▸ Exercise description
Transcribe exactly everything in the data below from the line containing "How do I perform: Open the" down to the line containing "Screen dimensions: 942x720", both lines included and nothing further.

▸ Provided data
----------
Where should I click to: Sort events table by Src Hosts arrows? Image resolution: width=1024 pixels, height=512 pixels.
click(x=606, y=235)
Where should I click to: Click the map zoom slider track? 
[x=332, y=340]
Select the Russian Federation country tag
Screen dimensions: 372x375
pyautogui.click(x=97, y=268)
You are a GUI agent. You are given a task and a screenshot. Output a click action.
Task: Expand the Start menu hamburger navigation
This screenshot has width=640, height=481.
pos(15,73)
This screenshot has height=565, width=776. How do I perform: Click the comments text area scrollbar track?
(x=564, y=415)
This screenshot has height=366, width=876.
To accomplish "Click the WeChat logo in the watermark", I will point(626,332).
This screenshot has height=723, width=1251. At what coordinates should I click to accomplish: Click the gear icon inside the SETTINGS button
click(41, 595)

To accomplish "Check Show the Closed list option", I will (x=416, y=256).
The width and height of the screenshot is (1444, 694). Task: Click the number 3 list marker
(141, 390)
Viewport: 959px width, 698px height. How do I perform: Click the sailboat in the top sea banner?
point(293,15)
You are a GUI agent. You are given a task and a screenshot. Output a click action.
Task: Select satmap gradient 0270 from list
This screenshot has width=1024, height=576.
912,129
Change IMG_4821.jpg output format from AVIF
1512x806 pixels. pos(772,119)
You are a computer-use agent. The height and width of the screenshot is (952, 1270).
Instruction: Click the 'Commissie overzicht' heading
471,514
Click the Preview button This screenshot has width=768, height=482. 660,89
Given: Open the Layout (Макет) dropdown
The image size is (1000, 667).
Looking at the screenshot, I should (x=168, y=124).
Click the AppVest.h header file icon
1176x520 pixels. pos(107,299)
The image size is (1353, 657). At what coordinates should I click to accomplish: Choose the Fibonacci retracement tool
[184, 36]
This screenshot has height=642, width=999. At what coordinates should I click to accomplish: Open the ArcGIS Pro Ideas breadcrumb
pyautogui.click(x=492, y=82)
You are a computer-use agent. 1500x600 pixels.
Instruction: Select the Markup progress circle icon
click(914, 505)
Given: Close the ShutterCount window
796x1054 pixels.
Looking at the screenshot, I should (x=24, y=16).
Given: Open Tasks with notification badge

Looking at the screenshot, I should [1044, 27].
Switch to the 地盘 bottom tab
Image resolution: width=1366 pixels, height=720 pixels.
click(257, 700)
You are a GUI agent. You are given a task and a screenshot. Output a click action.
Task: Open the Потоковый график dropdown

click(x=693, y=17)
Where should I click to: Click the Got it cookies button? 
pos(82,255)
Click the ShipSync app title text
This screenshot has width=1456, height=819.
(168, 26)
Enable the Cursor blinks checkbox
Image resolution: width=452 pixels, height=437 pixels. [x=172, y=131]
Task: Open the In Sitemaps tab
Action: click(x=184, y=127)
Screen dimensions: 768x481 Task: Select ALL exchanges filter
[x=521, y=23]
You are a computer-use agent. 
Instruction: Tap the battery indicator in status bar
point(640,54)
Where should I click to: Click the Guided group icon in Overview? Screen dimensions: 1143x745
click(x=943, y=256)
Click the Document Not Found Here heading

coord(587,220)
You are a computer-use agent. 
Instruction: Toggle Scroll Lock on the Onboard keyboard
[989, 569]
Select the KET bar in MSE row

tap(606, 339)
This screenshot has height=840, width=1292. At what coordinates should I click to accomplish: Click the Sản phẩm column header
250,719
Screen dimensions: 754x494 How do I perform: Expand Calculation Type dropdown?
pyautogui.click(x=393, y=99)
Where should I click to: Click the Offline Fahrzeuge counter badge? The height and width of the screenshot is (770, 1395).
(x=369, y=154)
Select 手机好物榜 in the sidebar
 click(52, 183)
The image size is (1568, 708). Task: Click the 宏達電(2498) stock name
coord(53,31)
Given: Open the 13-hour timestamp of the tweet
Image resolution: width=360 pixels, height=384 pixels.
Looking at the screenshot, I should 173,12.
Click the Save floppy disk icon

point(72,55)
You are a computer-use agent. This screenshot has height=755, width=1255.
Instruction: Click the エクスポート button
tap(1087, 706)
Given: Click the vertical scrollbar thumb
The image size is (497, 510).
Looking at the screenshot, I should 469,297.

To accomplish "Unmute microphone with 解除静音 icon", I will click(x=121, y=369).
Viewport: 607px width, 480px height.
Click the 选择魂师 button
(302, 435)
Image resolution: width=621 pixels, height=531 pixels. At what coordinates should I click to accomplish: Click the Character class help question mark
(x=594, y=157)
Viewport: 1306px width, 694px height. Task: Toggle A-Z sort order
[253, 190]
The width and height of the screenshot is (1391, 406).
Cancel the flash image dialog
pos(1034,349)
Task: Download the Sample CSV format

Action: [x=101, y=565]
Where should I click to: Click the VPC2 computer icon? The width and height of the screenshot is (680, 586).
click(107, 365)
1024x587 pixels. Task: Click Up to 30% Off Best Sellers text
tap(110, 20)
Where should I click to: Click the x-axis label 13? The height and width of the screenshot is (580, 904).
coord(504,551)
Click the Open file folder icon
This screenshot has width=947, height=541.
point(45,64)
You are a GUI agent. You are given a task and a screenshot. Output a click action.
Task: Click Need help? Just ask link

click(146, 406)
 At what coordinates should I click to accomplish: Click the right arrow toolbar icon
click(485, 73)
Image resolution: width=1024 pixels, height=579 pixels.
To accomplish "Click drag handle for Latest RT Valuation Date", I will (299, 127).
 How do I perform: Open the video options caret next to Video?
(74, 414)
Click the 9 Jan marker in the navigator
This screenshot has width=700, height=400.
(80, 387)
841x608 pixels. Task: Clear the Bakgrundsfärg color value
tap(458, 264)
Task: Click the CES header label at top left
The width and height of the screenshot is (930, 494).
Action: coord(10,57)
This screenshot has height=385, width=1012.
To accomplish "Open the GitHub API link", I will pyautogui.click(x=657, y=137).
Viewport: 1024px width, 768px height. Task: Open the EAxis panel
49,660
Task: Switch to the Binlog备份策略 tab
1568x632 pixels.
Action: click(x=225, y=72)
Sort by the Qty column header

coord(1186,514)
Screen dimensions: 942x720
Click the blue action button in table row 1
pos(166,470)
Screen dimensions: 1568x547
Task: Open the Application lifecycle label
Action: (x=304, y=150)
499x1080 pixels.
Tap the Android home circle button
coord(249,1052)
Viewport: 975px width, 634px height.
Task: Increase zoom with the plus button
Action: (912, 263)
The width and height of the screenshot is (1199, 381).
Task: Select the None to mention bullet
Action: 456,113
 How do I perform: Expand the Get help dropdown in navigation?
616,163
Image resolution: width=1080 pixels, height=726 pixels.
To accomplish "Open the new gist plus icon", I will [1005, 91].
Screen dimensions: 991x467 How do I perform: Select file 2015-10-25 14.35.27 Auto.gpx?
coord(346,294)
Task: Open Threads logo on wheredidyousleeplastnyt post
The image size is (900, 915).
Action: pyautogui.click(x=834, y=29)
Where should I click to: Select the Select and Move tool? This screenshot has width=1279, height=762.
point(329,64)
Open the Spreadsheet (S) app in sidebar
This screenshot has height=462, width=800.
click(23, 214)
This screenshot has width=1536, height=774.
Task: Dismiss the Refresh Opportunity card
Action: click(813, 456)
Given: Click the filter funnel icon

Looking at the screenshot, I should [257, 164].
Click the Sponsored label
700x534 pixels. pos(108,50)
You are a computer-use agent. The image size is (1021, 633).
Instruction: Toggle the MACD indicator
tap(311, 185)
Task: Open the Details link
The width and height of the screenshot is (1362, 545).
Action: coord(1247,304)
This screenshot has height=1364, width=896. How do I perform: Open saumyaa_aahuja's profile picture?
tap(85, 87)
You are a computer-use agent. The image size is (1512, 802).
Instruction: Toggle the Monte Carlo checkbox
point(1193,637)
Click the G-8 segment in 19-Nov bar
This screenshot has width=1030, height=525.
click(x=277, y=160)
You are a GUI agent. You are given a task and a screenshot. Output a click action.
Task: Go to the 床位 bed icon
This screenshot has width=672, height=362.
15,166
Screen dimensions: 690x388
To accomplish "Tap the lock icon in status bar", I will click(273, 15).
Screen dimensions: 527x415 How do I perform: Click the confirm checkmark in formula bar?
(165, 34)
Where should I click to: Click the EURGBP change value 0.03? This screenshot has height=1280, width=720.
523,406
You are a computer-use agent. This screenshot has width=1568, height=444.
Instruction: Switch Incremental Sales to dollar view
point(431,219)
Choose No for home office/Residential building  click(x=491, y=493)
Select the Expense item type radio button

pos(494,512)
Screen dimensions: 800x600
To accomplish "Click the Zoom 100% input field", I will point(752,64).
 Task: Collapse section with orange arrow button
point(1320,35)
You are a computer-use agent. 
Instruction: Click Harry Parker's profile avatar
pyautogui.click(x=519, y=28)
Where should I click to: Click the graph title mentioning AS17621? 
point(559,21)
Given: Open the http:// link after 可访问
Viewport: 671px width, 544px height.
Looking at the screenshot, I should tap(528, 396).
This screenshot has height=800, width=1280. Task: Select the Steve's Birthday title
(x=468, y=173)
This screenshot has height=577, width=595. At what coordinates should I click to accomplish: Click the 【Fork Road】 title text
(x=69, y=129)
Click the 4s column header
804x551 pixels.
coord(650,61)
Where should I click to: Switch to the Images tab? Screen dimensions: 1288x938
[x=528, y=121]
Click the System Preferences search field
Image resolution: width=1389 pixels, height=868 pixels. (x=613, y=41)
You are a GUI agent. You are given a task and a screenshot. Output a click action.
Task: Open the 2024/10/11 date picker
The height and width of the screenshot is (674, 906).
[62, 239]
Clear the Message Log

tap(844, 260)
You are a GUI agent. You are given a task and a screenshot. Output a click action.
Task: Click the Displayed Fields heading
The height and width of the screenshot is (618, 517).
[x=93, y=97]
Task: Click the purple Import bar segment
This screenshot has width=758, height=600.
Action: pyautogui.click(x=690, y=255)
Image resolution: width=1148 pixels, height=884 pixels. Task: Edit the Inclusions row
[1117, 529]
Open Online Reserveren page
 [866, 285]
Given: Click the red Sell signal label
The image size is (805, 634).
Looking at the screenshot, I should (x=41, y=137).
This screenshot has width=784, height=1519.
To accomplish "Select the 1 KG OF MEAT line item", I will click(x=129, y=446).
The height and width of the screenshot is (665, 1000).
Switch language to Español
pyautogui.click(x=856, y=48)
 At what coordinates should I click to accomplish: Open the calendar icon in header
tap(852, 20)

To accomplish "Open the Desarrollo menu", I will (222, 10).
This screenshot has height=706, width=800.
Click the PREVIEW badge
----------
▸ Task response
 How do I perform: Open the video options caret next to Video?
(74, 414)
Click the 9 Jan marker in the navigator
This screenshot has width=700, height=400.
(80, 387)
841x608 pixels. Task: Clear the Bakgrundsfärg color value
tap(458, 264)
Task: Click the CES header label at top left
The width and height of the screenshot is (930, 494).
Action: coord(10,57)
This screenshot has height=385, width=1012.
To accomplish "Open the GitHub API link", I will pyautogui.click(x=657, y=137).
Viewport: 1024px width, 768px height. Task: Open the EAxis panel
49,660
Task: Switch to the Binlog备份策略 tab
1568x632 pixels.
Action: click(x=225, y=72)
Sort by the Qty column header

coord(1186,514)
Screen dimensions: 942x720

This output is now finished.